* BEGIN TEXT EXTRACT *

Course Notes
Table of Contents
This is very rough draft set of notes (more of a collection of thoughts) for the course CAS CS 392 at Boston University. It's primarily a supplement to The Rust Programming Language (RPL). It's full of typos and dumb jokes.
1. What is this course?
We usually learn PLs the "wrong" way: throw spaghetti code at the wall and see what sticks.1 This course is an experiment in learning a PL the "right" way: give an airtight specification of a PL using the mathematical framework of PL theory.
Rust is an excellent testbed for this kind of experiment. It's a PL that's gaining in popularity but has some bizzaro features in its type systems2 that turn out to be incredibly useful for addressing some of the more egregious bugs in low-level programming. Add to that the fact the theoretical underpinnings of Rust are simultaneously very old (it's based on linear logic, an innovation of Jean-Yves Girard from the 80s, based on ideas that came long before it) and very young (the formalization of Rust-proper postdates its own conception and popularity, as evidenced by the publication year (2021) of the paper we'll use in the second half of the course). This gives us a wide range of sources to better understand what the heck is going on with this language.
The points is not to learn Rust, at least not entirely.3 The point is to understand the core of Rust. Per the previous paragraph, this means learning a bit of mathematics. It also means dipping into research from this decade, which means learning to read academic papers (more of a skill than you might expect). And since we're learning a PL, we might as well build something with it. The proverbial "they" say that you don't know a PL until you've done a project in it. The less-proverbial "they" might say you don't know a PL until you understand it's formal specification. We'll kill two birds with one stone4 and build an interpreter in Rust for a subset of Rust. So our rough plan:
- learn enough Rust to be dangerous
- learn to read/practice reading research papers in PL, so that we can read a paper which gives a formal specification of a subset of Rust (we'll do this together as a group)
- Test our knowledge by implementing that subset of Rust in Rust
Now, admittedly, I'd like to believe that's all the motivation we'll need. If you're interested in this course, I'd hope you also have some iota of preexisting interest in Rust. But it is my duty to (begrudgingly) motivate why you should learn something interesting.

* END TEXT EXTRACT *
* BEGIN RECORDS PROVIDED *

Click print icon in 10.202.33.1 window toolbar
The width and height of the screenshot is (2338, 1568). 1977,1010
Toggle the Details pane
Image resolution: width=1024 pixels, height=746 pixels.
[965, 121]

* END RECORDS PROVIDED *

### EXERCISES TO COMPLETE
a) Which course at which university are the course notes written for?
b) Quote the course notes word for word, everything from "Course Notes" down to "is this course?".
The records come from a separate source and are unrelated to the course notes.

### ANSWERS TO THE EXERCISE
a) CAS CS 392 at Boston University.

b)
Course Notes
Table of Contents
This is very rough draft set of notes (more of a collection of thoughts) for the course CAS CS 392 at Boston University. It's primarily a supplement to The Rust Programming Language (RPL). It's full of typos and dumb jokes.
1. What is this course?